Exercise: Without omitting anything, copy every entry word for word.

Task input:
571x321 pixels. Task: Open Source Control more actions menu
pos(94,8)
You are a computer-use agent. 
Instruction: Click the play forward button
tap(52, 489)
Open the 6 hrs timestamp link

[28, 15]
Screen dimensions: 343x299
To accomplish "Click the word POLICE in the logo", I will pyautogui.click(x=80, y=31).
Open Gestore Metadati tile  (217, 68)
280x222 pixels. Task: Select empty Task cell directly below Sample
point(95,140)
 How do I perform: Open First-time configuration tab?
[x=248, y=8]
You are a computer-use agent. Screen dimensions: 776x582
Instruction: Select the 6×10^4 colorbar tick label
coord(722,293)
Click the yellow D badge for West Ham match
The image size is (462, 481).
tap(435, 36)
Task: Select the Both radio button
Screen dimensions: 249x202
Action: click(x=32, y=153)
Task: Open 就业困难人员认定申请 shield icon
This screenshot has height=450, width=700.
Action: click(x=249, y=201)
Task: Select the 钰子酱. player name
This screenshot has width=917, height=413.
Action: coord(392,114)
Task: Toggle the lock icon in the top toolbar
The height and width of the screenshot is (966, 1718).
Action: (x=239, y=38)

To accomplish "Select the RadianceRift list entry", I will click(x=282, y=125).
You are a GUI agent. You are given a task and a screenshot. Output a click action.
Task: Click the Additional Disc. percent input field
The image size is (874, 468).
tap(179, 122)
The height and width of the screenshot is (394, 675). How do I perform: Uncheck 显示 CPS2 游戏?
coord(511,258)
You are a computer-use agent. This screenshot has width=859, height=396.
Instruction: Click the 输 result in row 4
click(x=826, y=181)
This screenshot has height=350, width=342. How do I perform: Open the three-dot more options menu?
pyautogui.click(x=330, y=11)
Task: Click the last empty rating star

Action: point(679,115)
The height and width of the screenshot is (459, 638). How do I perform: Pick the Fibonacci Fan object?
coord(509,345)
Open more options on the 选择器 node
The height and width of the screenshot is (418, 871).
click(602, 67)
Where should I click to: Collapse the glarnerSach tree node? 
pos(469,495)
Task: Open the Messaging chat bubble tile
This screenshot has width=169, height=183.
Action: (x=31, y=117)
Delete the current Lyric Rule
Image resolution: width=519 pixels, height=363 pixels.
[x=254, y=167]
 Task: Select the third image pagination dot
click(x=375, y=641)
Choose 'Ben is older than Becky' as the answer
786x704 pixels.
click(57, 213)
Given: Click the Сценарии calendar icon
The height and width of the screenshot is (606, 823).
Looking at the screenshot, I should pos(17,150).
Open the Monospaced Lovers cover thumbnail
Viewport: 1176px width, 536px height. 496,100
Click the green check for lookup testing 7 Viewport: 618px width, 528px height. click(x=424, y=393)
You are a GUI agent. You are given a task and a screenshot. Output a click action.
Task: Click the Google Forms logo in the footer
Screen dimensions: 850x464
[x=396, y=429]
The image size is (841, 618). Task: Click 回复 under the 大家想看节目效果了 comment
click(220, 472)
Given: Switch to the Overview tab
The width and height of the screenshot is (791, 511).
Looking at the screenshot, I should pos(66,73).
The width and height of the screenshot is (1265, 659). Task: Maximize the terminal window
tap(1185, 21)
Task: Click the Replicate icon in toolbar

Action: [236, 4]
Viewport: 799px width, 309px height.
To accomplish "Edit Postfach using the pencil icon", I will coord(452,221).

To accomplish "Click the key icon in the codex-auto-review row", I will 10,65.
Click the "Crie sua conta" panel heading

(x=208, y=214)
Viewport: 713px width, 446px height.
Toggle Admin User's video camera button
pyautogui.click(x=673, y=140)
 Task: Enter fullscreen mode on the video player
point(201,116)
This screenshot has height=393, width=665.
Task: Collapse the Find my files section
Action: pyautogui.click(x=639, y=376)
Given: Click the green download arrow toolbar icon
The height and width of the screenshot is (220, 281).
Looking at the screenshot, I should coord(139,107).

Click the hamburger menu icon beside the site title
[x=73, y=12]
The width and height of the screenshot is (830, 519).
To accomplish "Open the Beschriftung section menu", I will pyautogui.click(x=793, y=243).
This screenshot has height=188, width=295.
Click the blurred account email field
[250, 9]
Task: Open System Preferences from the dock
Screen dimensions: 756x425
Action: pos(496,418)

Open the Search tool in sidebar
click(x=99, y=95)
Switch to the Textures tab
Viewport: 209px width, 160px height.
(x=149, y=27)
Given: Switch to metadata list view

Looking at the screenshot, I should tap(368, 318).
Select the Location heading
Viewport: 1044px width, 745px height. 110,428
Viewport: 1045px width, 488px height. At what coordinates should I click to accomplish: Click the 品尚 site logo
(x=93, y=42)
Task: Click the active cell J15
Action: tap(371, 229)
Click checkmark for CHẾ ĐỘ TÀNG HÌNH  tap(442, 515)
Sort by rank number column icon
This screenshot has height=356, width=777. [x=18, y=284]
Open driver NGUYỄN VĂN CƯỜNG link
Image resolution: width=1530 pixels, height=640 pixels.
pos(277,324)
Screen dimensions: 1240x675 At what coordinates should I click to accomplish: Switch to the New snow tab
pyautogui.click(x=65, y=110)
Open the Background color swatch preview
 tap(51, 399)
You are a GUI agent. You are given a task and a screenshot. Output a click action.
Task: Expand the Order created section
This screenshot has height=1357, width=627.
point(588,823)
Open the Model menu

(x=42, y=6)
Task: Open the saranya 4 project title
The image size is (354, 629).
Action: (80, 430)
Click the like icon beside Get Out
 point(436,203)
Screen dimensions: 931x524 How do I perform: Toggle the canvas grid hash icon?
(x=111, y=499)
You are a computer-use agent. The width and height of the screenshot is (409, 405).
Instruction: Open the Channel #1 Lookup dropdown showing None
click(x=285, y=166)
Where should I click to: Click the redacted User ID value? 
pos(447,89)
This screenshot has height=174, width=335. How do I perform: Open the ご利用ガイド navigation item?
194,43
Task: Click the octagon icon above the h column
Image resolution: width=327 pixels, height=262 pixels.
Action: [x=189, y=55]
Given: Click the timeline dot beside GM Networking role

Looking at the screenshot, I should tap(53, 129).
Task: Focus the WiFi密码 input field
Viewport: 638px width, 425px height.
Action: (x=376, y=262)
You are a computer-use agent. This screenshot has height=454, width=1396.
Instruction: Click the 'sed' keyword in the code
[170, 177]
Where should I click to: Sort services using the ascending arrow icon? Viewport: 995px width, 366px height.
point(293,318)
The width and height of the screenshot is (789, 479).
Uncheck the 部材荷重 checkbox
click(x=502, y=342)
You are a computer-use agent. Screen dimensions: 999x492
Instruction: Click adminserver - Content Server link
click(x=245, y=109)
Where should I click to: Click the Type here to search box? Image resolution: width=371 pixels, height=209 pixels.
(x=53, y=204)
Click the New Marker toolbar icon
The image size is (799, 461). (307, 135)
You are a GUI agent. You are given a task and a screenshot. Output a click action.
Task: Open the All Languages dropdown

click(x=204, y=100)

Output of the exercise:
571x321 pixels. Task: Open Source Control more actions menu
pos(94,8)
You are a computer-use agent. 
Instruction: Click the play forward button
tap(52, 489)
Open the 6 hrs timestamp link

[28, 15]
Screen dimensions: 343x299
To accomplish "Click the word POLICE in the logo", I will pyautogui.click(x=80, y=31).
Open Gestore Metadati tile  (217, 68)
280x222 pixels. Task: Select empty Task cell directly below Sample
point(95,140)
 How do I perform: Open First-time configuration tab?
[x=248, y=8]
You are a computer-use agent. Screen dimensions: 776x582
Instruction: Select the 6×10^4 colorbar tick label
coord(722,293)
Click the yellow D badge for West Ham match
The image size is (462, 481).
tap(435, 36)
Task: Select the Both radio button
Screen dimensions: 249x202
Action: click(x=32, y=153)
Task: Open 就业困难人员认定申请 shield icon
This screenshot has height=450, width=700.
Action: click(x=249, y=201)
Task: Select the 钰子酱. player name
This screenshot has width=917, height=413.
Action: coord(392,114)
Task: Toggle the lock icon in the top toolbar
The height and width of the screenshot is (966, 1718).
Action: (x=239, y=38)

To accomplish "Select the RadianceRift list entry", I will click(x=282, y=125).
You are a GUI agent. You are given a task and a screenshot. Output a click action.
Task: Click the Additional Disc. percent input field
The image size is (874, 468).
tap(179, 122)
The height and width of the screenshot is (394, 675). How do I perform: Uncheck 显示 CPS2 游戏?
coord(511,258)
You are a computer-use agent. This screenshot has width=859, height=396.
Instruction: Click the 输 result in row 4
click(x=826, y=181)
This screenshot has height=350, width=342. How do I perform: Open the three-dot more options menu?
pyautogui.click(x=330, y=11)
Task: Click the last empty rating star

Action: point(679,115)
The height and width of the screenshot is (459, 638). How do I perform: Pick the Fibonacci Fan object?
coord(509,345)
Open more options on the 选择器 node
The height and width of the screenshot is (418, 871).
click(602, 67)
Where should I click to: Collapse the glarnerSach tree node? 
pos(469,495)
Task: Open the Messaging chat bubble tile
This screenshot has width=169, height=183.
Action: (x=31, y=117)
Delete the current Lyric Rule
Image resolution: width=519 pixels, height=363 pixels.
[x=254, y=167]
 Task: Select the third image pagination dot
click(x=375, y=641)
Choose 'Ben is older than Becky' as the answer
786x704 pixels.
click(57, 213)
Given: Click the Сценарии calendar icon
The height and width of the screenshot is (606, 823).
Looking at the screenshot, I should pos(17,150).
Open the Monospaced Lovers cover thumbnail
Viewport: 1176px width, 536px height. 496,100
Click the green check for lookup testing 7 Viewport: 618px width, 528px height. click(x=424, y=393)
You are a GUI agent. You are given a task and a screenshot. Output a click action.
Task: Click the Google Forms logo in the footer
Screen dimensions: 850x464
[x=396, y=429]
The image size is (841, 618). Task: Click 回复 under the 大家想看节目效果了 comment
click(220, 472)
Given: Switch to the Overview tab
The width and height of the screenshot is (791, 511).
Looking at the screenshot, I should pos(66,73).
The width and height of the screenshot is (1265, 659). Task: Maximize the terminal window
tap(1185, 21)
Task: Click the Replicate icon in toolbar

Action: [236, 4]
Viewport: 799px width, 309px height.
To accomplish "Edit Postfach using the pencil icon", I will coord(452,221).

To accomplish "Click the key icon in the codex-auto-review row", I will 10,65.
Click the "Crie sua conta" panel heading

(x=208, y=214)
Viewport: 713px width, 446px height.
Toggle Admin User's video camera button
pyautogui.click(x=673, y=140)
 Task: Enter fullscreen mode on the video player
point(201,116)
This screenshot has height=393, width=665.
Task: Collapse the Find my files section
Action: pyautogui.click(x=639, y=376)
Given: Click the green download arrow toolbar icon
The height and width of the screenshot is (220, 281).
Looking at the screenshot, I should coord(139,107).

Click the hamburger menu icon beside the site title
[x=73, y=12]
The width and height of the screenshot is (830, 519).
To accomplish "Open the Beschriftung section menu", I will pyautogui.click(x=793, y=243).
This screenshot has height=188, width=295.
Click the blurred account email field
[250, 9]
Task: Open System Preferences from the dock
Screen dimensions: 756x425
Action: pos(496,418)

Open the Search tool in sidebar
click(x=99, y=95)
Switch to the Textures tab
Viewport: 209px width, 160px height.
(x=149, y=27)
Given: Switch to metadata list view

Looking at the screenshot, I should tap(368, 318).
Select the Location heading
Viewport: 1044px width, 745px height. 110,428
Viewport: 1045px width, 488px height. At what coordinates should I click to accomplish: Click the 品尚 site logo
(x=93, y=42)
Task: Click the active cell J15
Action: tap(371, 229)
Click checkmark for CHẾ ĐỘ TÀNG HÌNH  tap(442, 515)
Sort by rank number column icon
This screenshot has height=356, width=777. [x=18, y=284]
Open driver NGUYỄN VĂN CƯỜNG link
Image resolution: width=1530 pixels, height=640 pixels.
pos(277,324)
Screen dimensions: 1240x675 At what coordinates should I click to accomplish: Switch to the New snow tab
pyautogui.click(x=65, y=110)
Open the Background color swatch preview
 tap(51, 399)
You are a GUI agent. You are given a task and a screenshot. Output a click action.
Task: Expand the Order created section
This screenshot has height=1357, width=627.
point(588,823)
Open the Model menu

(x=42, y=6)
Task: Open the saranya 4 project title
The image size is (354, 629).
Action: (80, 430)
Click the like icon beside Get Out
 point(436,203)
Screen dimensions: 931x524 How do I perform: Toggle the canvas grid hash icon?
(x=111, y=499)
You are a computer-use agent. The width and height of the screenshot is (409, 405).
Instruction: Open the Channel #1 Lookup dropdown showing None
click(x=285, y=166)
Where should I click to: Click the redacted User ID value? 
pos(447,89)
This screenshot has height=174, width=335. How do I perform: Open the ご利用ガイド navigation item?
194,43
Task: Click the octagon icon above the h column
Image resolution: width=327 pixels, height=262 pixels.
Action: [x=189, y=55]
Given: Click the timeline dot beside GM Networking role

Looking at the screenshot, I should tap(53, 129).
Task: Focus the WiFi密码 input field
Viewport: 638px width, 425px height.
Action: (x=376, y=262)
You are a computer-use agent. This screenshot has height=454, width=1396.
Instruction: Click the 'sed' keyword in the code
[170, 177]
Where should I click to: Sort services using the ascending arrow icon? Viewport: 995px width, 366px height.
point(293,318)
The width and height of the screenshot is (789, 479).
Uncheck the 部材荷重 checkbox
click(x=502, y=342)
You are a computer-use agent. Screen dimensions: 999x492
Instruction: Click adminserver - Content Server link
click(x=245, y=109)
Where should I click to: Click the Type here to search box? Image resolution: width=371 pixels, height=209 pixels.
(x=53, y=204)
Click the New Marker toolbar icon
The image size is (799, 461). (307, 135)
You are a GUI agent. You are given a task and a screenshot. Output a click action.
Task: Open the All Languages dropdown

click(x=204, y=100)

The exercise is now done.